- What the task asks -
Could you repeat exactly the lines from the one containing "Instruction: Open the" through the last line of the records, with no pictures?

Pixel coordinate grounding data
------------------------------------

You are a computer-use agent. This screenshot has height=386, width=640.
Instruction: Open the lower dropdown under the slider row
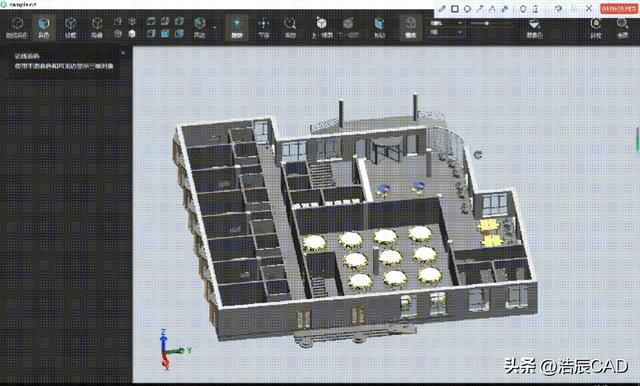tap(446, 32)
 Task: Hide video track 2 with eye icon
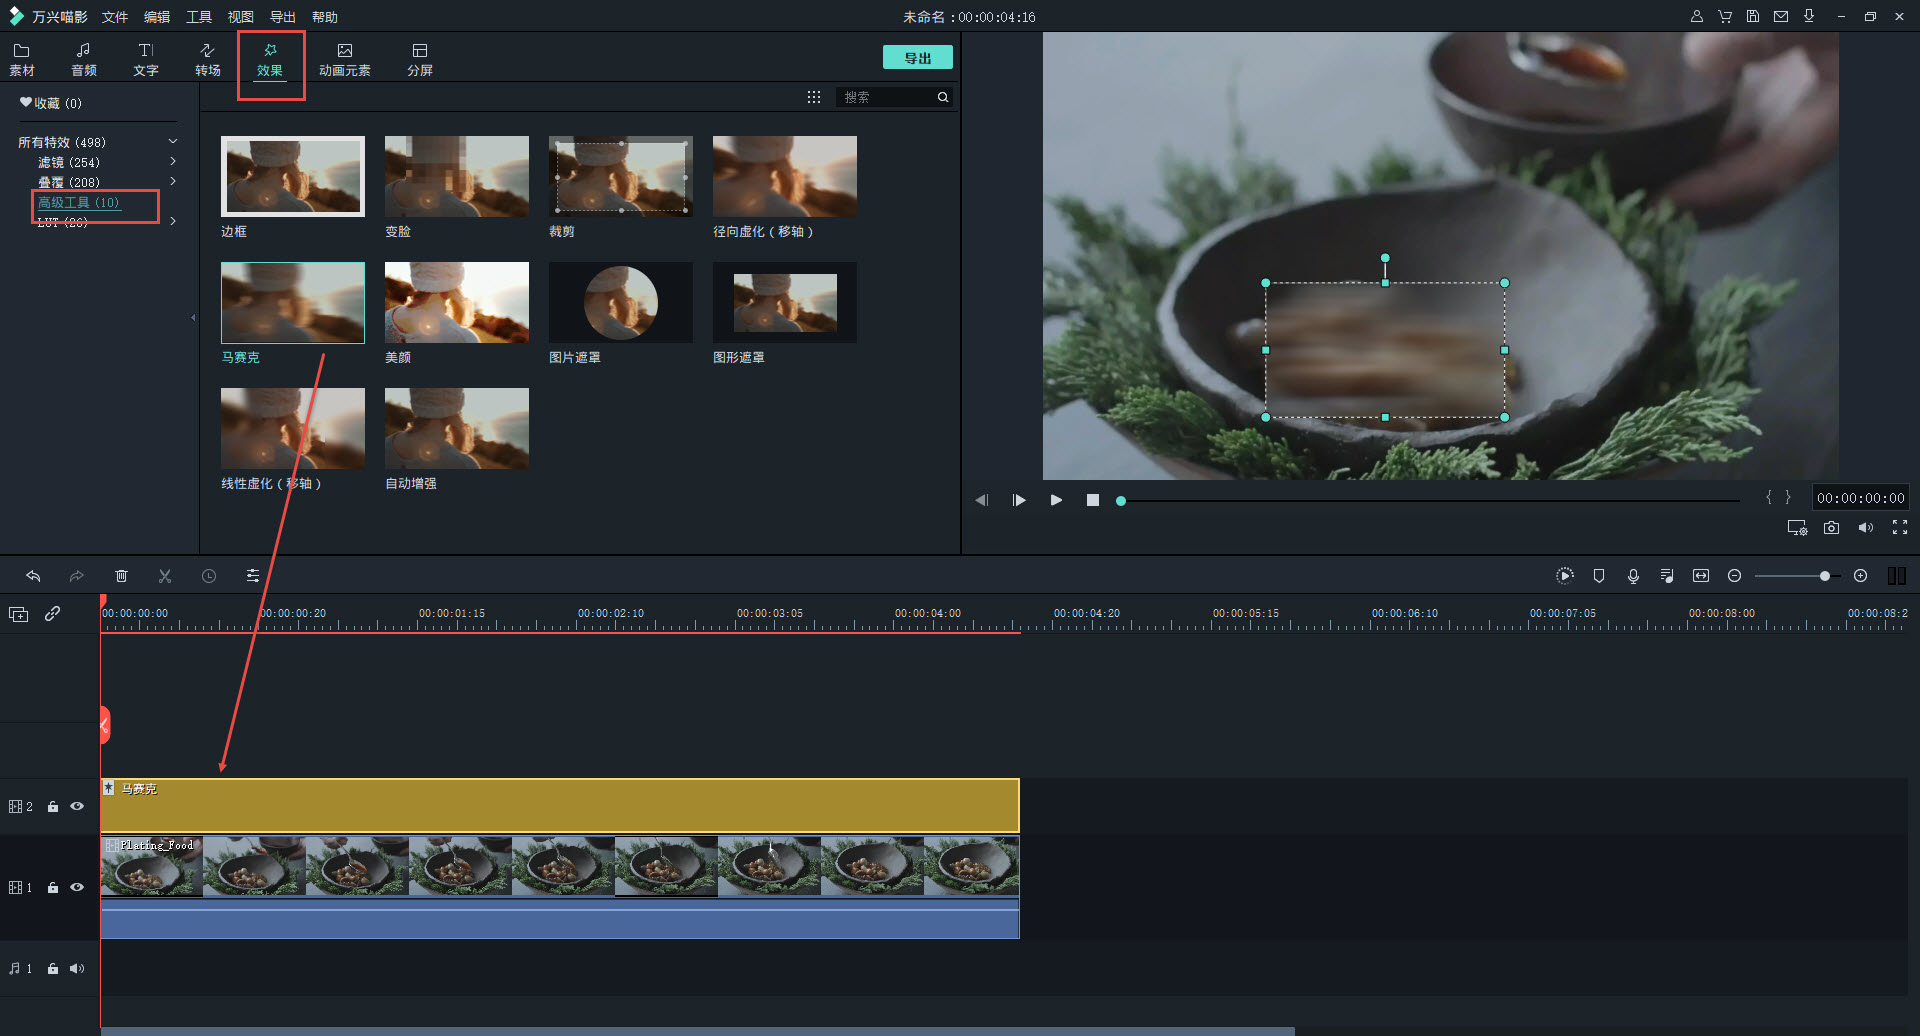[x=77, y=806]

------------------------------------

- Result of this exercise -
Instruction: Open the lower dropdown under the slider row
tap(446, 32)
 Task: Hide video track 2 with eye icon
[x=77, y=806]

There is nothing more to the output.